| What the task requires |
In the entries below, find the lines with the word "table" and copy them.

| Pixel coordinate grounding data |
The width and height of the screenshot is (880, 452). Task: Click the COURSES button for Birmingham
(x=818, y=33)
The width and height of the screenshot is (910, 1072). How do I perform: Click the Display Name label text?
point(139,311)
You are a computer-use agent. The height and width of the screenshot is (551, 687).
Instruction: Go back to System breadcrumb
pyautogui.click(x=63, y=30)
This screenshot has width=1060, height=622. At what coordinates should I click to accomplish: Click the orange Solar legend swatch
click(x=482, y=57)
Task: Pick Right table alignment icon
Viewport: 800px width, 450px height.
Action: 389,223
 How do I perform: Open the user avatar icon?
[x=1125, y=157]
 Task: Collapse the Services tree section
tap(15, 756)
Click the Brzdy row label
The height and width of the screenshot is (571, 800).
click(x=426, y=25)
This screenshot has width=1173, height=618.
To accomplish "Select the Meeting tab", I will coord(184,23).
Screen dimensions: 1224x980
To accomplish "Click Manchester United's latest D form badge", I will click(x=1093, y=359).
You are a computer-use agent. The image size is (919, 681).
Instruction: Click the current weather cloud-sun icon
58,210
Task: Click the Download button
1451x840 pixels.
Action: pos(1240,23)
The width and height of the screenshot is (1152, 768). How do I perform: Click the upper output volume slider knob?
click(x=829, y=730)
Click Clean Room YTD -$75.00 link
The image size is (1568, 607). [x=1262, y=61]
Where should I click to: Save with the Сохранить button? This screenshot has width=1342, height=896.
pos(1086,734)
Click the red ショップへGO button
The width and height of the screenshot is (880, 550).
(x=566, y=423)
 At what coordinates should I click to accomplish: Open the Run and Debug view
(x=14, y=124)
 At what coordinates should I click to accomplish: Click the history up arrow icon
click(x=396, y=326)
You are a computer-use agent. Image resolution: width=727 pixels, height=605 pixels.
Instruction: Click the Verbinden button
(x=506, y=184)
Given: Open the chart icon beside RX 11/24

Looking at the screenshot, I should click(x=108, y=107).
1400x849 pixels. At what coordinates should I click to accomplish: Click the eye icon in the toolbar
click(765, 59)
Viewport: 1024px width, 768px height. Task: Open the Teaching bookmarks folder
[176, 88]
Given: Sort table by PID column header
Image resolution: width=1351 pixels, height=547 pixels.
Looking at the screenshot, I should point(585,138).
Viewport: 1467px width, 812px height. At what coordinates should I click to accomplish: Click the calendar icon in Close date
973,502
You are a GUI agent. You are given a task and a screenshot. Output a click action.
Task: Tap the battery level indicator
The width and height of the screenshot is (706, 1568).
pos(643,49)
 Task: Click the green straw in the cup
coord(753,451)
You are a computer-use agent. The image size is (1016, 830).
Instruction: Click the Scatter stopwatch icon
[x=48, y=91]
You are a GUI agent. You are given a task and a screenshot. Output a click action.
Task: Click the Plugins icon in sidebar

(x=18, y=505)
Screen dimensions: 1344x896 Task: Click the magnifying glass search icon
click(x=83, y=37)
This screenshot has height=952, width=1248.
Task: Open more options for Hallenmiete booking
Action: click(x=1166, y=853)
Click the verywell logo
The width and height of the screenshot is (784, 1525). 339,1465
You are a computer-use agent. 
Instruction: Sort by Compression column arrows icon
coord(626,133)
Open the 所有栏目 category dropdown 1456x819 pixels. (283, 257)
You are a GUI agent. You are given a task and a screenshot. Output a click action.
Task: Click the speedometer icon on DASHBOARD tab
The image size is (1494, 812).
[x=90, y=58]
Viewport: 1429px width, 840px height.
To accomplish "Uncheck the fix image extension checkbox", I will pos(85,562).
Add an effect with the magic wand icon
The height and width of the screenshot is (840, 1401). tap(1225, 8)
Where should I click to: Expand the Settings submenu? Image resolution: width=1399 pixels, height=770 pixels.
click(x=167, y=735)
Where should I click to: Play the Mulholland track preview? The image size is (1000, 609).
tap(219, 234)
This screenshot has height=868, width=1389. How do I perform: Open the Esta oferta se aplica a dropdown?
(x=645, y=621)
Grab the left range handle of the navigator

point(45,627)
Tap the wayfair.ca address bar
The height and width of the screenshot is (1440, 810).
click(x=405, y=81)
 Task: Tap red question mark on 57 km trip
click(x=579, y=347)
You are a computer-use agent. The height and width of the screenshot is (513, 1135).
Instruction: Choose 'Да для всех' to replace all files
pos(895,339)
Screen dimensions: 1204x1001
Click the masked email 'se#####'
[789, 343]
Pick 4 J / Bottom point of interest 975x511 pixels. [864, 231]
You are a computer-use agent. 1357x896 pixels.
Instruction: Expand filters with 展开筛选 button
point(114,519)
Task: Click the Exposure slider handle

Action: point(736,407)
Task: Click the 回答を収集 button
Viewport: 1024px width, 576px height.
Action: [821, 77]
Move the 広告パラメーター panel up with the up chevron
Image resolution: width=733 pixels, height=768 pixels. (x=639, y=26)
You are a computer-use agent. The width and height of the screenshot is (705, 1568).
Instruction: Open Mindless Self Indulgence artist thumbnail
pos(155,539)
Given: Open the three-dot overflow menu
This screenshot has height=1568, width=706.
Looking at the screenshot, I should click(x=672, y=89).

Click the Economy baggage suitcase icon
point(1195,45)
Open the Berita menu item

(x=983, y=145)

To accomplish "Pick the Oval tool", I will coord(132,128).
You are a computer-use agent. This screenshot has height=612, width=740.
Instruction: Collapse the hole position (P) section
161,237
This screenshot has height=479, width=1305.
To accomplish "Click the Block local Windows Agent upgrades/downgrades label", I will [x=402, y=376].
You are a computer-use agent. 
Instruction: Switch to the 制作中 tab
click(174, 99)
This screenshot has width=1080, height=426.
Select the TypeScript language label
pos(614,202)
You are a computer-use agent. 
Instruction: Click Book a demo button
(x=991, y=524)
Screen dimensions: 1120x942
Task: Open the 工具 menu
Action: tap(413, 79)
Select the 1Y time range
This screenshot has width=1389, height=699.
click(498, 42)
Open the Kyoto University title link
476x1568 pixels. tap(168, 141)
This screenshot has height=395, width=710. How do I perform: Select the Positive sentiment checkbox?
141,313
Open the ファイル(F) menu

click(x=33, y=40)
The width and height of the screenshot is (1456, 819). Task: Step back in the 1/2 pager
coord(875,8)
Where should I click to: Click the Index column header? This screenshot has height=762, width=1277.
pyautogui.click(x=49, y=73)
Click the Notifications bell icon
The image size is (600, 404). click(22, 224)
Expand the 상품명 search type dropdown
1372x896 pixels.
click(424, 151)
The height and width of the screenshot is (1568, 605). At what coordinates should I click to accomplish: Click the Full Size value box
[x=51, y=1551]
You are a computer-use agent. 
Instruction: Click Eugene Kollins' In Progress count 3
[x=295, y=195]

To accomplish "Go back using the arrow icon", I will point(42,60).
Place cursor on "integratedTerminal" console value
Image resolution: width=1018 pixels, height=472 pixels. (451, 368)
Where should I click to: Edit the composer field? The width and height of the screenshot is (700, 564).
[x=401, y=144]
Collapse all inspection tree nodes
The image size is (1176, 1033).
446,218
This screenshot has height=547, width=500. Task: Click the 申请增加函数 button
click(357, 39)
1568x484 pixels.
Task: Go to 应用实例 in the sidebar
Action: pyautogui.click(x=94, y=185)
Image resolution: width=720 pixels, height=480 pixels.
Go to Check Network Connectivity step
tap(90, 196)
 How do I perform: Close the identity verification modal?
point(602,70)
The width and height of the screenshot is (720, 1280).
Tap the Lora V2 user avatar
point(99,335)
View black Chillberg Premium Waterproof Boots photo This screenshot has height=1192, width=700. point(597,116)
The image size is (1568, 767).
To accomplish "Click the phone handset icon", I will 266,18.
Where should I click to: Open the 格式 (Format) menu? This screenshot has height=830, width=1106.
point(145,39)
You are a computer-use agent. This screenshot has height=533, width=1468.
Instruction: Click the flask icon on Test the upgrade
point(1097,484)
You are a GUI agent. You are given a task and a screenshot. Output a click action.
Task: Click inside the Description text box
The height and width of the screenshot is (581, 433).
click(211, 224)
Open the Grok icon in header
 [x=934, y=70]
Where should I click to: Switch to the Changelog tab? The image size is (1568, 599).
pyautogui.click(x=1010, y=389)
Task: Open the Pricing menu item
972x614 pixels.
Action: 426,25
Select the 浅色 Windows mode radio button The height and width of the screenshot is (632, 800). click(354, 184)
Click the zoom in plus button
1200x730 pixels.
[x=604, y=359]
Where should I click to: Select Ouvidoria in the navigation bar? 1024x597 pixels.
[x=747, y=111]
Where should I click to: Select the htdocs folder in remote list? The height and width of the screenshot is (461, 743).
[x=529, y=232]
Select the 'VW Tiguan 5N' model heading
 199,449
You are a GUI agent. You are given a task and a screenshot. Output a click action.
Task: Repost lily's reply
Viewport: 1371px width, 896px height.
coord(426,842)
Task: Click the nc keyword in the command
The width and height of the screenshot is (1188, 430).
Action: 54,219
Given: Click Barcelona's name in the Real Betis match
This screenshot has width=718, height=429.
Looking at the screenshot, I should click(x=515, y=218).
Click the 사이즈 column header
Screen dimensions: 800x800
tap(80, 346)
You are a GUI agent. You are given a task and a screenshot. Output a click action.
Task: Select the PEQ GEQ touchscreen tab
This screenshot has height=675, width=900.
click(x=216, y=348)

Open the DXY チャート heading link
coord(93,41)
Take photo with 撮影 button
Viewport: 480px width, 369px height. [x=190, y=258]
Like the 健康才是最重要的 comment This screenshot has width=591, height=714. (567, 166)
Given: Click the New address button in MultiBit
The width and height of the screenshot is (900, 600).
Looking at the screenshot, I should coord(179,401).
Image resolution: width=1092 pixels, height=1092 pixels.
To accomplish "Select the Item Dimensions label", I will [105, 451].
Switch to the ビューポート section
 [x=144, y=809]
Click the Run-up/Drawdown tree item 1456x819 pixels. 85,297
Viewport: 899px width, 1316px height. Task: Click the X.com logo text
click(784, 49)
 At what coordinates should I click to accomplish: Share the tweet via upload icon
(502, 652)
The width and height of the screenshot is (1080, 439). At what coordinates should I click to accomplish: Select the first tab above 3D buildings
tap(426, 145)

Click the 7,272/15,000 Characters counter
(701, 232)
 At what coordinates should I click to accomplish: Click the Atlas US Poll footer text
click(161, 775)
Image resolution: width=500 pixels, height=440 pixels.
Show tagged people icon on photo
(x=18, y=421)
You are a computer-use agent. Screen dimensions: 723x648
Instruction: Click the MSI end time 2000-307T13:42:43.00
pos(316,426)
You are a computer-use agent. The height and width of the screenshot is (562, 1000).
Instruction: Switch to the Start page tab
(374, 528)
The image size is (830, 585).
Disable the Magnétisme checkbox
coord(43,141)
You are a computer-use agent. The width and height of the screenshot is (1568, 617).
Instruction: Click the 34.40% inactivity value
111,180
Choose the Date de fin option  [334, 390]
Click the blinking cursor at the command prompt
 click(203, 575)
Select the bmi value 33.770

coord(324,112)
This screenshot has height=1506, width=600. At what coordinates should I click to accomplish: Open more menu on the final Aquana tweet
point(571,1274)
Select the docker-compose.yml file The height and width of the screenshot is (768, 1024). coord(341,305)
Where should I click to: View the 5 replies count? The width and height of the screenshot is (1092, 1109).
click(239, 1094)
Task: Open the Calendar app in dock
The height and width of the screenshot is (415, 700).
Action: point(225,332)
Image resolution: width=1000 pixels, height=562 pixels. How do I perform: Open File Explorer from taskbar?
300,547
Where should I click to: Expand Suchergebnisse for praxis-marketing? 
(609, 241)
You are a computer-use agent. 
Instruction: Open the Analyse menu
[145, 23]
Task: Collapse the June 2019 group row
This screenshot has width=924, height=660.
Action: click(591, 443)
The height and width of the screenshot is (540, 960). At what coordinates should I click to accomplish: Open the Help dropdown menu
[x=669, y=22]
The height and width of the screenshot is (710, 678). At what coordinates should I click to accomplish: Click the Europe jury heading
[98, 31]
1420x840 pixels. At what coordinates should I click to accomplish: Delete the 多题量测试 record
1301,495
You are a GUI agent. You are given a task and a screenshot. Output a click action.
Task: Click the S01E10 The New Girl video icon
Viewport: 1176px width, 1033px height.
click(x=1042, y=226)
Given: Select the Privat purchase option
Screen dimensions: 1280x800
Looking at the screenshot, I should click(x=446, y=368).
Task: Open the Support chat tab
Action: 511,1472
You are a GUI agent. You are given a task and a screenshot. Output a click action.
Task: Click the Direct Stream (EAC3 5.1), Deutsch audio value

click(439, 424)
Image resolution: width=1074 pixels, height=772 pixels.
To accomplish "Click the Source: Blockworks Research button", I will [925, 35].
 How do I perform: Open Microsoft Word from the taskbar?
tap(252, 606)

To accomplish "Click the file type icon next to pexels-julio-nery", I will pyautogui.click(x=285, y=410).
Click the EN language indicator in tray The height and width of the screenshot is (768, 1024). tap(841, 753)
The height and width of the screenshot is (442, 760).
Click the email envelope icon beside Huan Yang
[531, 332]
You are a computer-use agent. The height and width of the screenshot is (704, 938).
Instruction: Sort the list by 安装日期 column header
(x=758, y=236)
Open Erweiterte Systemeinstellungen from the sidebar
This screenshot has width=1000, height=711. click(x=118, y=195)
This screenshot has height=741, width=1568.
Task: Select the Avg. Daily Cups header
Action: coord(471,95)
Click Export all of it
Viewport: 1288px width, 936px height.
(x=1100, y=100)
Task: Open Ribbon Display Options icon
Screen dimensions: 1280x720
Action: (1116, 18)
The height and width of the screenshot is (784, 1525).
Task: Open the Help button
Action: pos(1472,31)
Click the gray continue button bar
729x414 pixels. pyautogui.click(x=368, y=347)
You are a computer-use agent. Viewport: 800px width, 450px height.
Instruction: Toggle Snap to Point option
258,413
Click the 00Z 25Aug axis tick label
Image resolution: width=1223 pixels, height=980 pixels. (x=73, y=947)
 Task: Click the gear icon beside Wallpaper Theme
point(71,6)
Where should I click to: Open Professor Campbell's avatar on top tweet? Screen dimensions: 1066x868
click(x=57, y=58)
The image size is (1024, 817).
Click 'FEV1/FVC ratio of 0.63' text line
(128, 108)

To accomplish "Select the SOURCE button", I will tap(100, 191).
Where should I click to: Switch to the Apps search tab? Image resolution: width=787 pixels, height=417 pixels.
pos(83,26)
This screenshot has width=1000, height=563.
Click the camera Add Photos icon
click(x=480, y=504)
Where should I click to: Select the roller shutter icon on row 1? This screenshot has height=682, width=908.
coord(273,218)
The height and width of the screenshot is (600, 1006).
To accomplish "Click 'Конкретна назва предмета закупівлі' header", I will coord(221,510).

| Response area |
Task: Pick Right table alignment icon
Given: Sort table by PID column header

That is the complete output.